Exercise objective: Two lines mark the range in the entries below: the one holding "English (43, 1459)" and the one holding "Account registreren (331, 787)". Set down those two and all lines between them, exactly.
┌─ Given records
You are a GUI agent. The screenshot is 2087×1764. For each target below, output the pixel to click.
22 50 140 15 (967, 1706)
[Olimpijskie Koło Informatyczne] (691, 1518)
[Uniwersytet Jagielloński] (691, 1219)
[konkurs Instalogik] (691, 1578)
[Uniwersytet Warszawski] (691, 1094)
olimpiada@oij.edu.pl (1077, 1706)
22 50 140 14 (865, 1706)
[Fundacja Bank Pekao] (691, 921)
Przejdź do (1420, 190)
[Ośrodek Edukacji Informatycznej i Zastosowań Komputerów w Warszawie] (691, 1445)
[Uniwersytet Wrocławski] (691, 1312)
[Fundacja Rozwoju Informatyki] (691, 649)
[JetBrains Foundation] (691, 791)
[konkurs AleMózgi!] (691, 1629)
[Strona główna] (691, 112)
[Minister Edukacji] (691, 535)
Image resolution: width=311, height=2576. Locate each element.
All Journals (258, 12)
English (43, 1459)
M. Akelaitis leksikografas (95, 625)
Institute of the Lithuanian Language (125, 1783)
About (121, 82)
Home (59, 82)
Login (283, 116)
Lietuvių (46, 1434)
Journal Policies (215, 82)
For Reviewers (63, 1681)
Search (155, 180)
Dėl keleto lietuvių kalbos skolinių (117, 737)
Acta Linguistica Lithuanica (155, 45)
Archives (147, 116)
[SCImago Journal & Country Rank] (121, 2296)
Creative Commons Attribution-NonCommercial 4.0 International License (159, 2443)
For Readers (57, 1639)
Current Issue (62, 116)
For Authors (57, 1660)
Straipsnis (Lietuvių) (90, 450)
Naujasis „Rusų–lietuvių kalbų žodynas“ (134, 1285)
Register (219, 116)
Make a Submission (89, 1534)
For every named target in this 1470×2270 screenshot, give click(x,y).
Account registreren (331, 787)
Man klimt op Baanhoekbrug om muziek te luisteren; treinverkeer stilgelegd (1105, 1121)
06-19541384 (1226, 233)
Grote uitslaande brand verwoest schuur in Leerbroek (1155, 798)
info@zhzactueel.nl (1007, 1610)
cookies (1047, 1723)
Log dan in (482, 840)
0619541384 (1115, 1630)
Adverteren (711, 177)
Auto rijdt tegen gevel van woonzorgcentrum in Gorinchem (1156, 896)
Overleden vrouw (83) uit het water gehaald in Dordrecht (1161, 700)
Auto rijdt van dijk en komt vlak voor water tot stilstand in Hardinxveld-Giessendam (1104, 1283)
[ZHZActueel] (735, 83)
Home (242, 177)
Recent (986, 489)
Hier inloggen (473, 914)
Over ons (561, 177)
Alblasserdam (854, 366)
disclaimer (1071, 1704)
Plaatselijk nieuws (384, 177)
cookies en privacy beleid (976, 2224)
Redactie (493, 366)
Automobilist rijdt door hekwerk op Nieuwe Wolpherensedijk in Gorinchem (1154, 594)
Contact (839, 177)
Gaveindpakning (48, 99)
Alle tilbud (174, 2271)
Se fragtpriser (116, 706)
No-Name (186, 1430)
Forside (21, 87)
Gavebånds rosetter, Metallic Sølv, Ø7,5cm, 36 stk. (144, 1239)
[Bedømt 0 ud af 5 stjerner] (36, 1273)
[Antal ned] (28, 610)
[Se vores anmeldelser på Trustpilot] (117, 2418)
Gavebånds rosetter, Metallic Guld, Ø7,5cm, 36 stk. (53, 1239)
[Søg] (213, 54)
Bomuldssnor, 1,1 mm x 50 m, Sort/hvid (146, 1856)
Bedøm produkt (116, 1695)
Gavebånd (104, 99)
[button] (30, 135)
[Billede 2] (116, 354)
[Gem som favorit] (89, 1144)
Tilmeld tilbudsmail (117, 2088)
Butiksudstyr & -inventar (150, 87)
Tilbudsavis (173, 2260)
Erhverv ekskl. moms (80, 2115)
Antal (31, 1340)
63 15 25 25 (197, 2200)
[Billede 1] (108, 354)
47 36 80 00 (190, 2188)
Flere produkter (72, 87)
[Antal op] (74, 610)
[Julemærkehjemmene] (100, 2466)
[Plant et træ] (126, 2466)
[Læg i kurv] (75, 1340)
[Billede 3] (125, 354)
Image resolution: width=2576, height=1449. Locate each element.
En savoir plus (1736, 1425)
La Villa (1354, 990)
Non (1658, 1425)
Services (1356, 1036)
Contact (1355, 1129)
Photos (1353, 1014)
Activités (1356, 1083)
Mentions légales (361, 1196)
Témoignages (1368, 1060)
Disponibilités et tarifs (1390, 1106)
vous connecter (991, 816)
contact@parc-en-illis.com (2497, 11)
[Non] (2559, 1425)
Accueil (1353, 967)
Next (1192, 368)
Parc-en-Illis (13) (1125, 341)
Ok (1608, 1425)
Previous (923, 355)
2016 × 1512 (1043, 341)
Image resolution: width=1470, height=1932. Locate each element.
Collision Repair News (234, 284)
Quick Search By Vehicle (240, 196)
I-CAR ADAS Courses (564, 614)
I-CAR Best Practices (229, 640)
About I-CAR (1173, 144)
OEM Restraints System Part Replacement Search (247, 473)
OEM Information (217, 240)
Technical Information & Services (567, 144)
└─
Exercise answer:
English (43, 1459)
M. Akelaitis leksikografas (95, 625)
Institute of the Lithuanian Language (125, 1783)
About (121, 82)
Home (59, 82)
Login (283, 116)
Lietuvių (46, 1434)
Journal Policies (215, 82)
For Reviewers (63, 1681)
Search (155, 180)
Dėl keleto lietuvių kalbos skolinių (117, 737)
Acta Linguistica Lithuanica (155, 45)
Archives (147, 116)
[SCImago Journal & Country Rank] (121, 2296)
Creative Commons Attribution-NonCommercial 4.0 International License (159, 2443)
For Readers (57, 1639)
Current Issue (62, 116)
For Authors (57, 1660)
Straipsnis (Lietuvių) (90, 450)
Naujasis „Rusų–lietuvių kalbų žodynas“ (134, 1285)
Register (219, 116)
Make a Submission (89, 1534)
For every named target in this 1470×2270 screenshot, give click(x,y).
Account registreren (331, 787)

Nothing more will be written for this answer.